One of the two plaintiffs, a Florida high school baseball player, alleges he was offered an endorsement contract by a company that designed a blockchain-based system for sharing healthcare data. However, he was forced to turn down the deal because it would have rendered him ineligible under Florida High School Athletic Association (FHSAA) rules. The lawsuit, filed as a class action on behalf of all similarly situated high school athletes in Florida, seeks a declaration that the FHSAA rules such as this one are an invalid exercise of the state’s police power, and thus “an unconstitutional violation of the freedom to contract” under the Florida constitution.
Clash Begins in New Venue
Notably, the FHSAA rules were developed in coordination with the National Federation of State High School Associations. The lawsuit alleges that the two entities have formed “a contract, combination, or conspiracy” to prohibit high school athletes from exercising their right of publicity in violation of Florida antitrust law. In the past few years, legislatures and courts have been analyzing the antitrust implications of policies that prevent student-athletes from monetizing their NIL. Most of the attention has been garnered at the collegiate level.
The lawsuit’s primary focus is high school athletes. However, the other plaintiff in the lawsuit, a University of Miami football player, also alleges that he was offered a contract by the blockchain company. But since NCAA policies defer to state publicity laws — and Florida law protects the right of collegiate athletes to enter into marketing contracts only for the duration of their college career — the athlete was able to enter into a contract for only one year.

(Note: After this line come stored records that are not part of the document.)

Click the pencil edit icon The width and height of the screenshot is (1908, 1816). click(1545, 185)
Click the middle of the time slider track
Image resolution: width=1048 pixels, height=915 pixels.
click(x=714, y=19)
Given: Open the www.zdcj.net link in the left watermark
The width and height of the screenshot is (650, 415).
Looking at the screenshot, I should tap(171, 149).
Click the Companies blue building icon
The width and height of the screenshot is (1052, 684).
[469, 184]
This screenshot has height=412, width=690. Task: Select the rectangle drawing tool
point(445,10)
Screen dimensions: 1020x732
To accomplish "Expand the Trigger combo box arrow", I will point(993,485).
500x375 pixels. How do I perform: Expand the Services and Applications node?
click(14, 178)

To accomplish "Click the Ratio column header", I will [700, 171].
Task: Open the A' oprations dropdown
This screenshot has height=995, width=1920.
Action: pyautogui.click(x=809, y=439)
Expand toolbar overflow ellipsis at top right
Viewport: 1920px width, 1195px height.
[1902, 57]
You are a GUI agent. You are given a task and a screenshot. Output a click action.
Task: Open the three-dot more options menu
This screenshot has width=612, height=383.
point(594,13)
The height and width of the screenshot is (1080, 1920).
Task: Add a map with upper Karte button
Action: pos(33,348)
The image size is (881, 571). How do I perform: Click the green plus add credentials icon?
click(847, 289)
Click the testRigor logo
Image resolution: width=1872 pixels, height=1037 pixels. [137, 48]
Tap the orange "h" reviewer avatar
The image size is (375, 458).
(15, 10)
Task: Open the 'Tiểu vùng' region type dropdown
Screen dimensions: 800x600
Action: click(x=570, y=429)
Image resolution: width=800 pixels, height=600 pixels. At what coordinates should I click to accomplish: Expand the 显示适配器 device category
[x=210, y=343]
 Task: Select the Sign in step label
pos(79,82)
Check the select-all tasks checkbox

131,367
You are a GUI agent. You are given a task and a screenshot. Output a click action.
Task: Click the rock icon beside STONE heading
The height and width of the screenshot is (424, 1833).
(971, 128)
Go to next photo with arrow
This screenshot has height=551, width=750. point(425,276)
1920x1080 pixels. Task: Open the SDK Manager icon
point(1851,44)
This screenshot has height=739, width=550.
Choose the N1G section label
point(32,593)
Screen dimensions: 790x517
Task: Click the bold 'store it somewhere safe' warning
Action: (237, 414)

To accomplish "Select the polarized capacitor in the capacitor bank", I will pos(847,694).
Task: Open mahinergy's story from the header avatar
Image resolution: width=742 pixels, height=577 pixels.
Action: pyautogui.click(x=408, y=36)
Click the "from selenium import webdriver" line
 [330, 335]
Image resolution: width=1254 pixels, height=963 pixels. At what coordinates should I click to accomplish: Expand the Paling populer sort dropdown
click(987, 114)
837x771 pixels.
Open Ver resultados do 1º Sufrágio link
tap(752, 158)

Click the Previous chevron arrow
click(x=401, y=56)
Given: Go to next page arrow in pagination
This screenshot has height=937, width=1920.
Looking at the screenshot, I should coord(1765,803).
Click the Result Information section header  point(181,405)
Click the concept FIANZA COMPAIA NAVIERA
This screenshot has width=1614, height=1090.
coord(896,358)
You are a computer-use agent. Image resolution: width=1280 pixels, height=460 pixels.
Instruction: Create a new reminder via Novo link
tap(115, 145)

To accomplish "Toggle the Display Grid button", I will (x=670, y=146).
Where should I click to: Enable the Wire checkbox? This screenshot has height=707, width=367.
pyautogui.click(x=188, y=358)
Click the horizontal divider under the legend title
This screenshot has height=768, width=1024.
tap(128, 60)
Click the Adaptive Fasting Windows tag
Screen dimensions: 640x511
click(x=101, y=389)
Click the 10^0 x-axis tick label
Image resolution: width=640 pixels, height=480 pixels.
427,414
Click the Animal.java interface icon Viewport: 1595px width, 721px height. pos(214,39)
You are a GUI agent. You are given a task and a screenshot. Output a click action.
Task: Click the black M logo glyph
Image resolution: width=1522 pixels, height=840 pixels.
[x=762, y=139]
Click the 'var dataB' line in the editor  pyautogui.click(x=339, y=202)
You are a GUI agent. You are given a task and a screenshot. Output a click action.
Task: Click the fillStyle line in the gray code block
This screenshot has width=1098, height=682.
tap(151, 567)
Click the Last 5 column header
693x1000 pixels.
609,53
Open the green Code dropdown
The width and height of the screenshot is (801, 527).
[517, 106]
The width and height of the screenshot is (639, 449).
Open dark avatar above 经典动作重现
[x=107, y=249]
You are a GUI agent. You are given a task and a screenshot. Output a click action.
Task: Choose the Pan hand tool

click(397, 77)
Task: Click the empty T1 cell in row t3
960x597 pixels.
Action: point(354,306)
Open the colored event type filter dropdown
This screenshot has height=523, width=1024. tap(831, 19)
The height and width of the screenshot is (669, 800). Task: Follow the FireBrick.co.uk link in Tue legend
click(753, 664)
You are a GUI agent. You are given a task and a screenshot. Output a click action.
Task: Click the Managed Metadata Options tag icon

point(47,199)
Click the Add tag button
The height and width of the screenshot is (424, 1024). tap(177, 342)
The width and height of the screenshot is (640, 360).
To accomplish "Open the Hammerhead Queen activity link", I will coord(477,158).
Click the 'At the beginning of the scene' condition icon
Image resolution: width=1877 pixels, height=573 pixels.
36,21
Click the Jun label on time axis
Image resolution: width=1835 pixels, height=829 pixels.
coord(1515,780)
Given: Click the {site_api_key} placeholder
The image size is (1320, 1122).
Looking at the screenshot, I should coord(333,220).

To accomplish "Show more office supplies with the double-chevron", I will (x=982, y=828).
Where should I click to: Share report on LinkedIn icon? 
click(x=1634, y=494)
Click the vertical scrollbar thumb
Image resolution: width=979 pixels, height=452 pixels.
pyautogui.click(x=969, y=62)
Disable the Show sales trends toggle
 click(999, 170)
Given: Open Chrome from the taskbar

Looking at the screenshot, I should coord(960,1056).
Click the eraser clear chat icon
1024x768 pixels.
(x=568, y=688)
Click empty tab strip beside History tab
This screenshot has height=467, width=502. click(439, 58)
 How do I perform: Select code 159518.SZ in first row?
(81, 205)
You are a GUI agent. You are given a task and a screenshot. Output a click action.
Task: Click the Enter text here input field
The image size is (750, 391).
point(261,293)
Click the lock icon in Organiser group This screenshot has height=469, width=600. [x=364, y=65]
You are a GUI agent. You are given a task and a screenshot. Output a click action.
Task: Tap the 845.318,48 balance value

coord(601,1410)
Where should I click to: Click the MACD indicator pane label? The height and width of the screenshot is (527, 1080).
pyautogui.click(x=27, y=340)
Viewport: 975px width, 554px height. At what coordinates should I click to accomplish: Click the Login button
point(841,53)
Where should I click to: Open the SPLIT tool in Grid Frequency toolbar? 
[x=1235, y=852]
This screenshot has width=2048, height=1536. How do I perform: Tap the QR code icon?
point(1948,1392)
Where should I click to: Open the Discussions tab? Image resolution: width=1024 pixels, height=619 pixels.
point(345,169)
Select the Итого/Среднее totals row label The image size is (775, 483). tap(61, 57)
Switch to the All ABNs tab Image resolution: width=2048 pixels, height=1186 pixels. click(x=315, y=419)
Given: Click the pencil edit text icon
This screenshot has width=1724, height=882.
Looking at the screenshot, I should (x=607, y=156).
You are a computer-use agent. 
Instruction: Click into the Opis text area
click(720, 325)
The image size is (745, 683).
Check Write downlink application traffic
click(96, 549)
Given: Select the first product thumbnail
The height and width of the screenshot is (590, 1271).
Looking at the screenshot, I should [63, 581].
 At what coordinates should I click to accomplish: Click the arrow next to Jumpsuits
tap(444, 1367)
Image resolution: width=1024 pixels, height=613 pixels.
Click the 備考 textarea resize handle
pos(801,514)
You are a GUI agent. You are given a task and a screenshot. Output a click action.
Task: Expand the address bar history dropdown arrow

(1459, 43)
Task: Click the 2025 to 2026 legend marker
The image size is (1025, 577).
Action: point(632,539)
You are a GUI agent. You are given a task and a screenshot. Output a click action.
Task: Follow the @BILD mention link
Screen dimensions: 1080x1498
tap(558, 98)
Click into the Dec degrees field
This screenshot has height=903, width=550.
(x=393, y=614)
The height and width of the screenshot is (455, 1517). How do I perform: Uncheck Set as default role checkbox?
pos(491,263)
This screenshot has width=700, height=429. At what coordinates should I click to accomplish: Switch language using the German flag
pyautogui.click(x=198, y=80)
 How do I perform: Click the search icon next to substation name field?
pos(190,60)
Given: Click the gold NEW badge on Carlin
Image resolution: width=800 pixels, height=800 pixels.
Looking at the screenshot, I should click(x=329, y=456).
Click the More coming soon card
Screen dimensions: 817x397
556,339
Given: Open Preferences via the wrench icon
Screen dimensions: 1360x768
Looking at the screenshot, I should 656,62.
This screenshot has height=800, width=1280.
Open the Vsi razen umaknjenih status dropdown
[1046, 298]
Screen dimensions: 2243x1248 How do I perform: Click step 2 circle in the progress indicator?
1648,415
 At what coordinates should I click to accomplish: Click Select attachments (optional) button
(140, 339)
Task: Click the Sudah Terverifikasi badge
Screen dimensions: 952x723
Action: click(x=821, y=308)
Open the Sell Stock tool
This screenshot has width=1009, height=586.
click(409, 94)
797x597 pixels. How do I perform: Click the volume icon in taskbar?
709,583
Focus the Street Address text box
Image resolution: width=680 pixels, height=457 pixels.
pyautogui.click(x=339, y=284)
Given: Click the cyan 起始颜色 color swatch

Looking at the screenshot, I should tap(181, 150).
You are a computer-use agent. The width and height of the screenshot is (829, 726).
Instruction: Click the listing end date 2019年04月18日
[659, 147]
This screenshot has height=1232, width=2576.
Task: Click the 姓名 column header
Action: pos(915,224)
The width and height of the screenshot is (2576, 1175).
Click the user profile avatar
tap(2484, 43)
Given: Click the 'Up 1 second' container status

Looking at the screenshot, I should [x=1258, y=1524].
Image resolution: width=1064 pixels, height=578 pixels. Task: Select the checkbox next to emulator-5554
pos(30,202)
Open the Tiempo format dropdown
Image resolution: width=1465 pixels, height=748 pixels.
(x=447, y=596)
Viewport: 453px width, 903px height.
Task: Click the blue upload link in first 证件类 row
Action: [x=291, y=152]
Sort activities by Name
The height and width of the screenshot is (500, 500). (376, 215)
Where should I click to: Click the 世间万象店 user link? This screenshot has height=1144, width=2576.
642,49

The class action lawsuit contends that the limitations on the NCAA’s policy likewise violates the Florida right to contract provision and constitute an unlawful restraint of trade under Florida law.
What’s Next? And What Should You Do?
The lawsuit is in the early stages and it could take months – or even years – to be sorted out. If the plaintiffs are ultimately successful, however, high schools in Florida will need to assist student-athletes with managing NIL contracts and can also expect compliance obligations similar to Florida’s NIL law for collegiate athletes. Additionally, it is likely that student-athletes in other states who work with the National Federation of State High School Associations could rely upon the decision in Florida to argue their inability to monetize their NIL is in violation of their state’s antitrust laws.